The key point that attracts European tourists to Kazakhstan, according to the opinion tourism professionals are pristine nature and its corners, which are similar to Ile Alatau national park. In recent years, ecotourism tourism has become famous all over the world, who pays little attention to the surrounding environment. There are hiking trails of various difficulty levels in the tract. There are places for camping. Information stands were installed with a description of the animals living here and information about rare plants. The end point of the trail to Kok Zhailau is considered to be a waterfall.

==Controversy==

The former president of the Republic of Kazakhstan, Nursultan Nazarbayev, gave way to build a major ski complex within the Ile-Alatau National Park. This will involve modifications to the Kok-Zhailau plateau and Kumbel mountains. The resort is scheduled to include ski runs, guesthouses and hotels. The region is considered as a protected natural reserve area and thus the project has caused controversy.

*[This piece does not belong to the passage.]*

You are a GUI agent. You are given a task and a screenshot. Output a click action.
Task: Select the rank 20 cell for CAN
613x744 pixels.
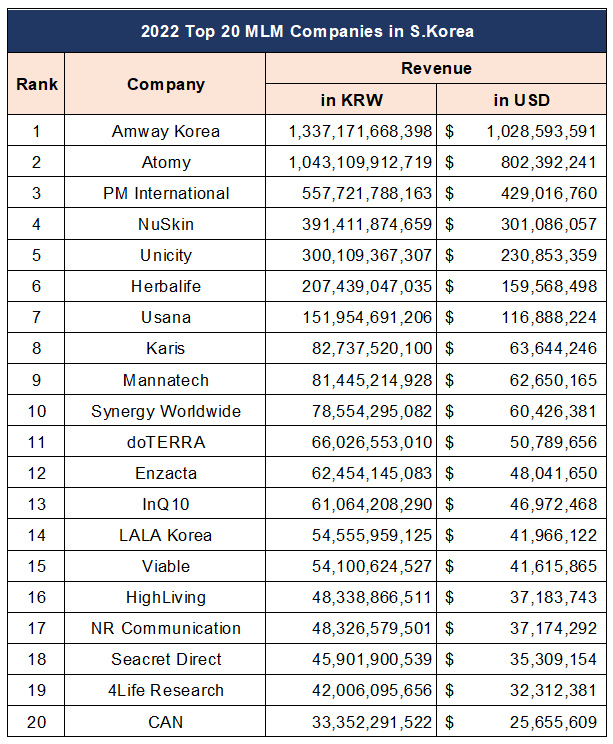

=== Ecological Impacts ===
Ecological concerns included air pollution due to dust and other emissions, like nitrogen oxide and sulphur along with soil erosion in the steep alpine terrain. Infrastructure such as roads and ski slopes would alter grazing and farmland, while causing a shortage of water used by local communities.

=== Water Usage ===
Water contamination by additives for artificial snow and melted run-offs, transferring pollutants into rivers and other water sources. Use of groundwater would cause long-term water shortages, called aquifer depletion. Disruption of lake levels and stream flows, would decrease already scarce drinking and irrigation water in Kok Zhailau's mountains.

=== Activism ===
Organizations such as the We’ll Protect Kok Zhailau have campaigned against public-private partnership projects (PPP) in natural protected areas such as Ile-Alatau National Park. Additionally, a Supreme Court decision in May 2023, as a result of lawsuits filed by The Green Salvation Organization, saw the creation of a buffer zone establishing stricter controls around the recreational usage of the park.

=== Recent News ===
In 2025, the Almaty Mountain Cluster plan was proposed, combining the Kok Zhailau Gorge and Mount Kumbel into a one large resort with other existing ones into the Almaty Superski, with 65 km of ski slopes and 16 ski lifts. It is projected to receive up to 7 and a ½ million tourists annually by 2029. However, the Ministry of Ecology had previously rejected the transfer of parts of Ile-Alatau National Park to the Almaty city government for the sake of protecting the park’s core and buffer zones.

=== WHC UNESCO ===
The UNESCO World Heritage Centre recommended that the leadership of Kazakhstan abandon the project to build a ski resort on the territory of the Ile-Alatau national natural Park. At the same time, the great importance of the development of eco-tourism and the nomination of protected areas in the UNESCO world natural heritage list indicate. The President of the UNESCO World Heritage Centre Mr. Kishor RAO, requests information from the Kazakh government regarding this project, but there is no answer yet.